:: Directions for this task ::
All lines between the start of the listing below and the line containing "Screen dimensions: 721x1568", inclusive, must be repeated exactly.

========================================================================

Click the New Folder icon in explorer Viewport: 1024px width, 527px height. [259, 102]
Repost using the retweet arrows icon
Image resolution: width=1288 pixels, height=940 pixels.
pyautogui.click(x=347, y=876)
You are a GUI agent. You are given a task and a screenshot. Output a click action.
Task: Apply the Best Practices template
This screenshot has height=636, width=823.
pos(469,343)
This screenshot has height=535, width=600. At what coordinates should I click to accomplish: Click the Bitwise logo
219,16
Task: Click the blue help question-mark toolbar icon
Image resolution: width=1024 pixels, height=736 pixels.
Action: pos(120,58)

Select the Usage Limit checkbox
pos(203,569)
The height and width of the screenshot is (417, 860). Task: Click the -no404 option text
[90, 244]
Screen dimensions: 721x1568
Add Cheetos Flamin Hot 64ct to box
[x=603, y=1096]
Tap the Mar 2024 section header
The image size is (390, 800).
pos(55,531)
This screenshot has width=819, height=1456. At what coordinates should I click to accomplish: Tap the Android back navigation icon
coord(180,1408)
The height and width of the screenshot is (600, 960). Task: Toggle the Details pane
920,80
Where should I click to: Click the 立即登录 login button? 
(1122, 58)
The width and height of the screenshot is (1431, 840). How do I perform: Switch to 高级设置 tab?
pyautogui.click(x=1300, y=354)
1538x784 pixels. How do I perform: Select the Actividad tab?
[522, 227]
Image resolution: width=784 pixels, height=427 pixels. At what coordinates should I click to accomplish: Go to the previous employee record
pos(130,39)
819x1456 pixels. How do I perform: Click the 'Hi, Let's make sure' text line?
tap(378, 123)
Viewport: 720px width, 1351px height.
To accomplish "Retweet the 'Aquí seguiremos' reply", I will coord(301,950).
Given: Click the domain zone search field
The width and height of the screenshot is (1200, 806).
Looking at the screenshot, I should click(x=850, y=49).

========================================================================

:: Worked solution ::
Click the New Folder icon in explorer Viewport: 1024px width, 527px height. [259, 102]
Repost using the retweet arrows icon
Image resolution: width=1288 pixels, height=940 pixels.
pyautogui.click(x=347, y=876)
You are a GUI agent. You are given a task and a screenshot. Output a click action.
Task: Apply the Best Practices template
This screenshot has height=636, width=823.
pos(469,343)
This screenshot has height=535, width=600. At what coordinates should I click to accomplish: Click the Bitwise logo
219,16
Task: Click the blue help question-mark toolbar icon
Image resolution: width=1024 pixels, height=736 pixels.
Action: pos(120,58)

Select the Usage Limit checkbox
pos(203,569)
The height and width of the screenshot is (417, 860). Task: Click the -no404 option text
[90, 244]
Screen dimensions: 721x1568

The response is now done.